→ **Recorded data**
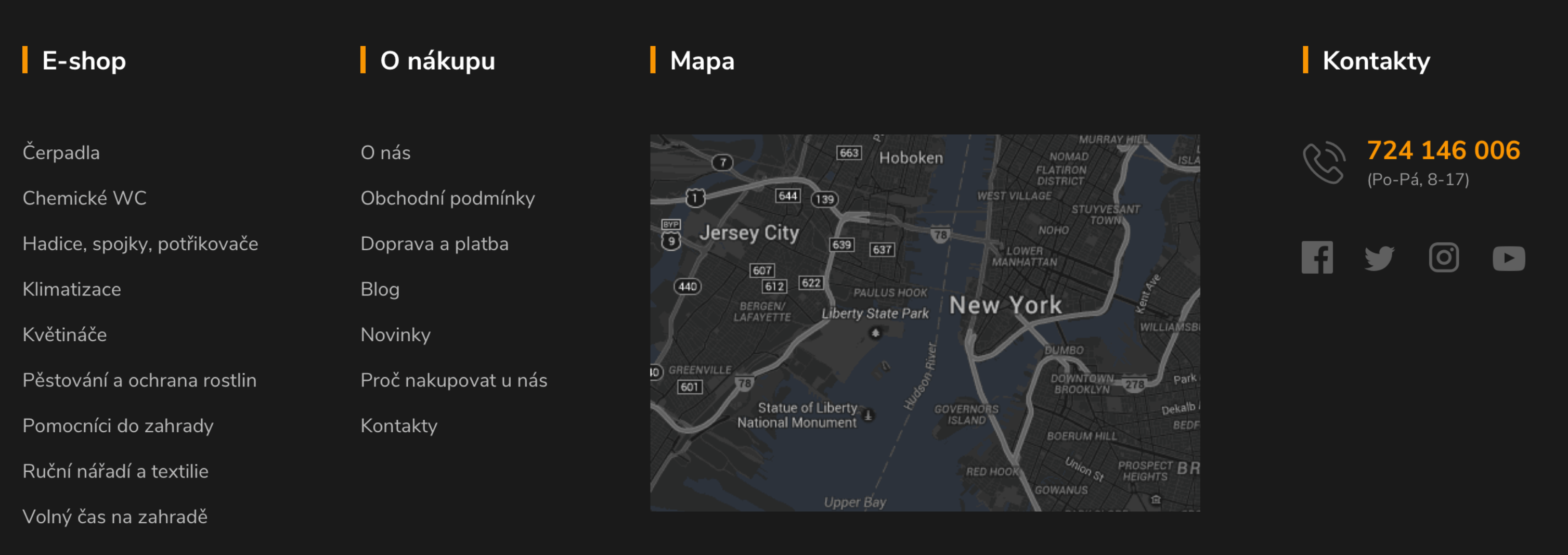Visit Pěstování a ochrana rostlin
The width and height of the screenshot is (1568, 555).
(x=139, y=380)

--

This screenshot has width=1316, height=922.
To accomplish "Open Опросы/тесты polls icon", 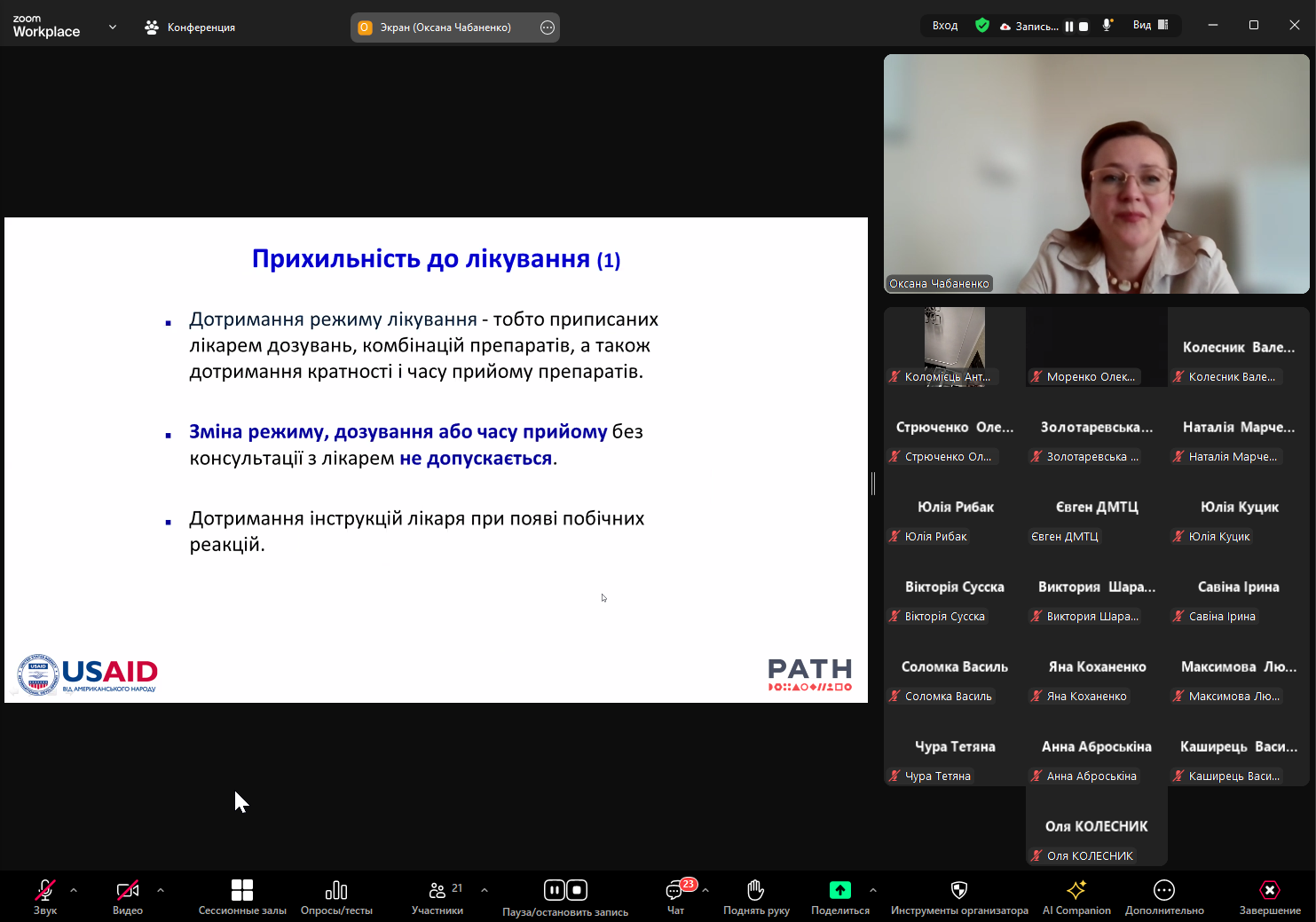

* * *

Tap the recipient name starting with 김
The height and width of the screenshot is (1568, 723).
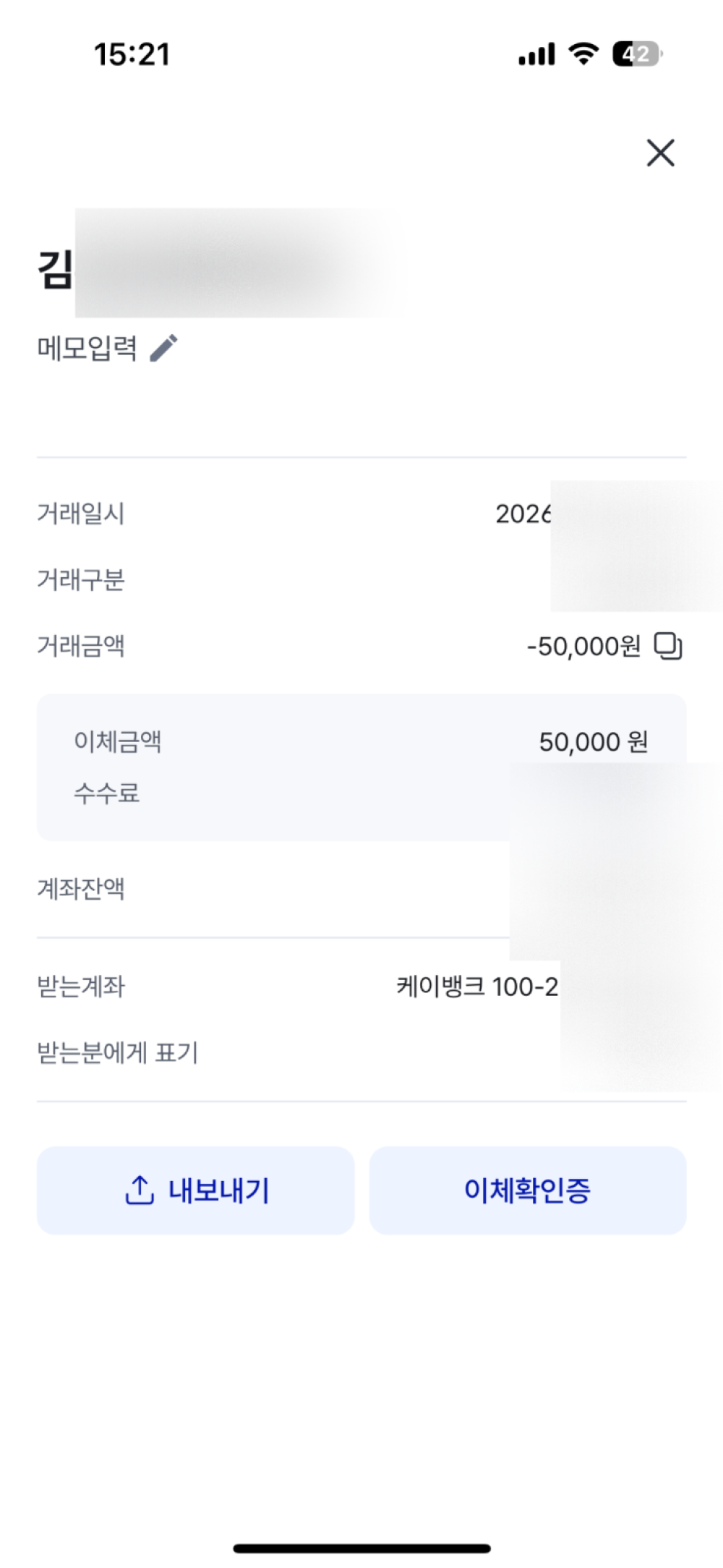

→ **Activity**
Output exactly one stretch of the listing: from the line containing "Tap the recipient name starting with 김" through the line containing "The height and", both end lines included.

→ **Solution for this problem**
Tap the recipient name starting with 김
The height and width of the screenshot is (1568, 723).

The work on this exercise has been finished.